EL PRIMER PAPA JESUITA Y LATINOAMERICANO DEJÓ LA QUÍMICA Y A SU NOVIA POR LA SOLIDARIDAD MUNDIAL
Por Mario Merino

Jorge Mario Bergoglio nació un 17 de diciembre de 1936 en Buenos Aires, en una casa
sencilla del barrio de Flores. Hijo de un ferroviario y una ama de casa, fue el mayor de cinco
hermanos. Desde pequeño, amaba leer, escuchar tangos en la radio, y jugaba al fútbol en la
calle, como cualquier chico porteño de la época. Su equipo era San Lorenzo de Almagro,
pasión que nunca ocultó, incluso ya como papa. Lo que pocos saben es que a los 21 años
estuvo al borde de la muerte por una grave infección pulmonar. Le extirparon parte de un
pulmón, y esa experiencia marcaría su vida. Decía que desde entonces había aprendido que
«Dios no te deja solo ni en las peores».

Estudió Química, trabajó en un laboratorio, tuvo novia… sí, Jorge tuvo un primer amor. Pero
una llamada más profunda lo llevó a dejar todo para entrar al seminario jesuita. Fue ordenado
sacerdote en 1969, y desde entonces se ganó el corazón de muchos por su estilo austero:
viajaba en transporte público, cocinaba para sí mismo, vivía en un pequeño apartamento y
siempre, siempre pedía que rezaran por él.

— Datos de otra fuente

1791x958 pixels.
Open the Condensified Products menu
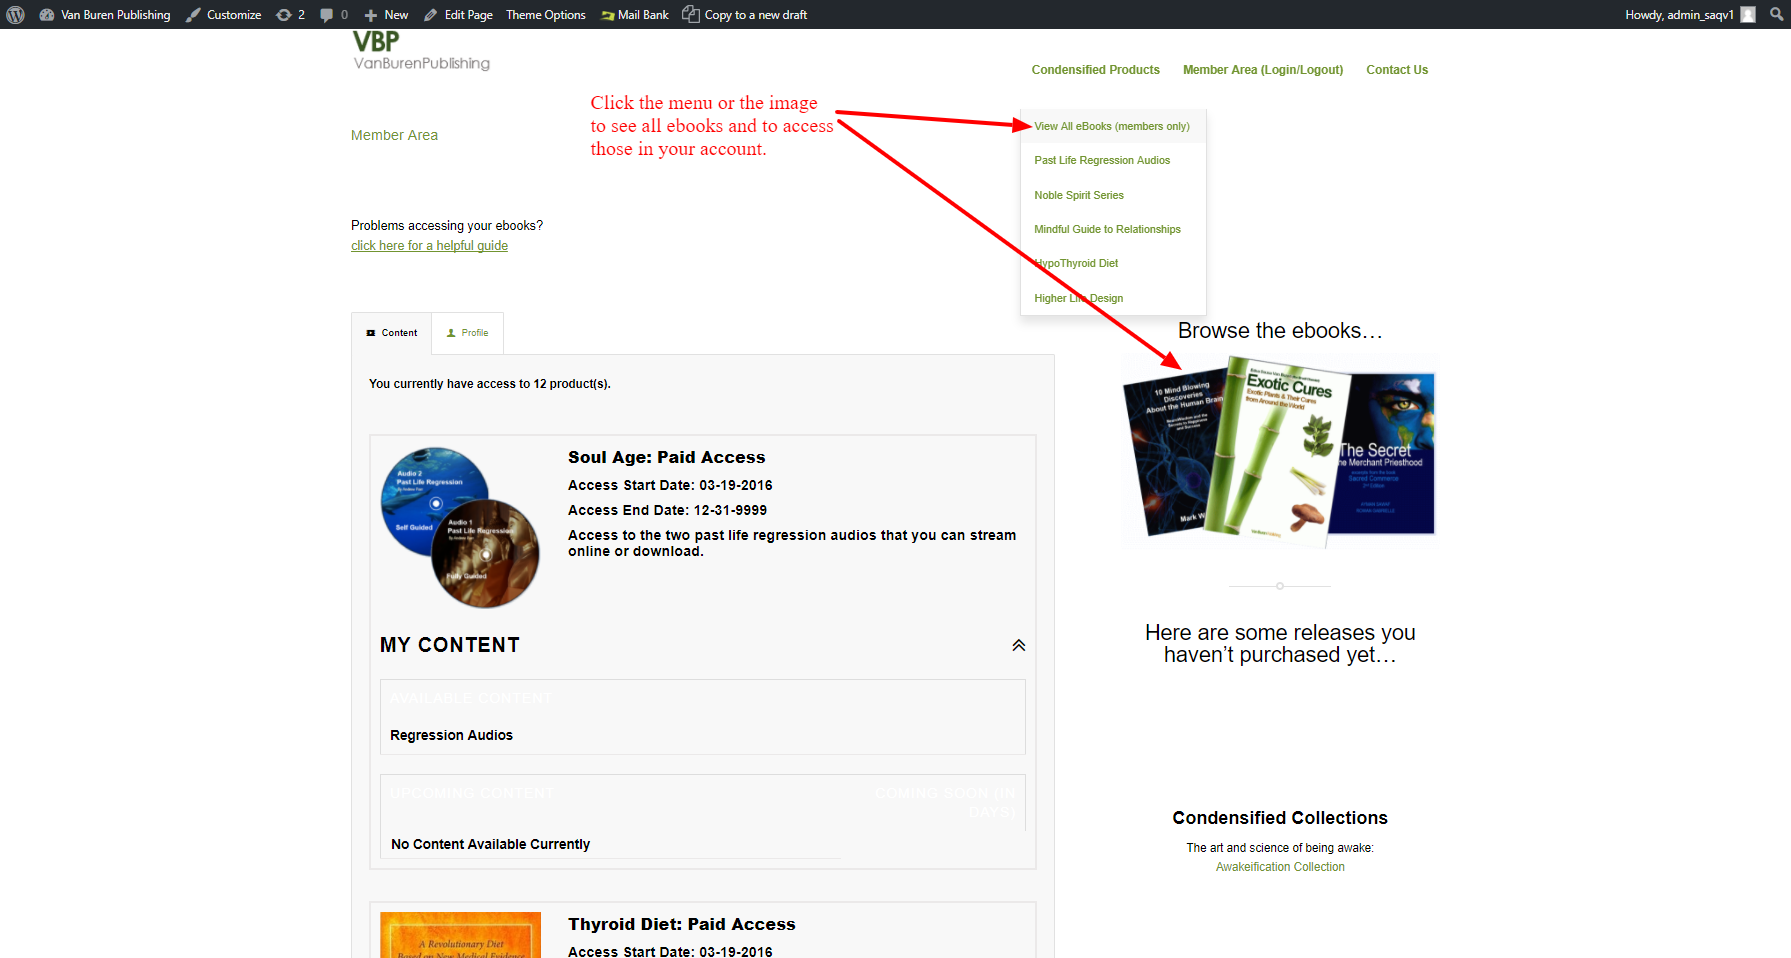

Tenía una amistad entrañable con gente de todos
los mundos: desde presos hasta rabinos y pastores evangélicos. En Buenos Aires solía visitar
villas y hospitales sin cámaras, sin prensa. Solo con su sotana desgastada y su mirada serena.
A su secretaria personal, la trataba como una hija. A sus compañeros, como hermanos. A
todos, con cariño y respeto.

Cuando fue elegido papa en 2013, su primer gesto fue pedir silencio y que recen por él antes
de bendecir al mundo. Ahí, muchos lloraron. Había llegado alguien diferente. No usó la
limusina papal, eligió un coche modesto. Renunció al palacio y vivió en la residencia Santa
Marta, “para estar cerca de la gente”. Amaba el mate, el humor simple y los gestos pequeños.
Se sabía de memoria los nombres de los porteros del Vaticano. Cuando alguien le preguntaba
cómo ser mejor cristiano, solía responder: “No hables mal de nadie, saludá a todos y sonreí”.
Francisco no solo fue un líder espiritual.
Fue un hombre profundamente humano. Cercano, valiente, imperfecto. Alguien que caminó
por el mundo con zapatos gastados, corazón abierto y una fe que se respiraba en cada gesto.
El 21 de abril de 2025, a los 88 años, partió tras una traicionera enfermedad. Pero su huella
queda viva. En los más vulnerables, en los migrantes, en los jóvenes, en los que dudan, en los que creen, en los que simplemente lo recuerdan con ternura.